Task directions: Please copy all of the records exactly, leaving nothing out.

(Stored entries)
══════════════════════════════

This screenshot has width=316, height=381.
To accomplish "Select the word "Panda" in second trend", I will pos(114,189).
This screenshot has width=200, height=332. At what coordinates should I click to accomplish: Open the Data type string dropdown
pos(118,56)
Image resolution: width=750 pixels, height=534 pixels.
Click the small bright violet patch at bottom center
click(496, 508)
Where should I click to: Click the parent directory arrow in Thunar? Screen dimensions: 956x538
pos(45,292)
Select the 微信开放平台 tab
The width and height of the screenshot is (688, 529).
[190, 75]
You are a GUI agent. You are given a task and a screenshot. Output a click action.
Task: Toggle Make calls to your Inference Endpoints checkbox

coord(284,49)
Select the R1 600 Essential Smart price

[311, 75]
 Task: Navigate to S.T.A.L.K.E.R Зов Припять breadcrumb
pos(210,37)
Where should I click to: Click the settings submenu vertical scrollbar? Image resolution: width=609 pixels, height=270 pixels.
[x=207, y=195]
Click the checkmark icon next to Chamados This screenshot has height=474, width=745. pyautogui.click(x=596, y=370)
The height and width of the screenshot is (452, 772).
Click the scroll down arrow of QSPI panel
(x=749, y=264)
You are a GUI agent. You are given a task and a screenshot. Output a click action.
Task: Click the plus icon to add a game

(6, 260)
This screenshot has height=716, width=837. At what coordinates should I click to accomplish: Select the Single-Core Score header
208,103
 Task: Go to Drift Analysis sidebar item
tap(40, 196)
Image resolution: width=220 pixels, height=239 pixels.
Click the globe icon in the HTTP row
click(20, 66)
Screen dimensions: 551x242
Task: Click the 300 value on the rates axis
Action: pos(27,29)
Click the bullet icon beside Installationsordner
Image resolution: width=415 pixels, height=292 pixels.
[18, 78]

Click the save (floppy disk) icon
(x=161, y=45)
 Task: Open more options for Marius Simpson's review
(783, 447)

══════════════════════════════

Output of the task:
This screenshot has width=316, height=381.
To accomplish "Select the word "Panda" in second trend", I will pos(114,189).
This screenshot has width=200, height=332. At what coordinates should I click to accomplish: Open the Data type string dropdown
pos(118,56)
Image resolution: width=750 pixels, height=534 pixels.
Click the small bright violet patch at bottom center
click(496, 508)
Where should I click to: Click the parent directory arrow in Thunar? Screen dimensions: 956x538
pos(45,292)
Select the 微信开放平台 tab
The width and height of the screenshot is (688, 529).
[190, 75]
You are a GUI agent. You are given a task and a screenshot. Output a click action.
Task: Toggle Make calls to your Inference Endpoints checkbox

coord(284,49)
Select the R1 600 Essential Smart price

[311, 75]
 Task: Navigate to S.T.A.L.K.E.R Зов Припять breadcrumb
pos(210,37)
Where should I click to: Click the settings submenu vertical scrollbar? Image resolution: width=609 pixels, height=270 pixels.
[x=207, y=195]
Click the checkmark icon next to Chamados This screenshot has height=474, width=745. pyautogui.click(x=596, y=370)
The height and width of the screenshot is (452, 772).
Click the scroll down arrow of QSPI panel
(x=749, y=264)
You are a GUI agent. You are given a task and a screenshot. Output a click action.
Task: Click the plus icon to add a game

(6, 260)
This screenshot has height=716, width=837. At what coordinates should I click to accomplish: Select the Single-Core Score header
208,103
 Task: Go to Drift Analysis sidebar item
tap(40, 196)
Image resolution: width=220 pixels, height=239 pixels.
Click the globe icon in the HTTP row
click(20, 66)
Screen dimensions: 551x242
Task: Click the 300 value on the rates axis
Action: pos(27,29)
Click the bullet icon beside Installationsordner
Image resolution: width=415 pixels, height=292 pixels.
[18, 78]

Click the save (floppy disk) icon
(x=161, y=45)
 Task: Open more options for Marius Simpson's review
(783, 447)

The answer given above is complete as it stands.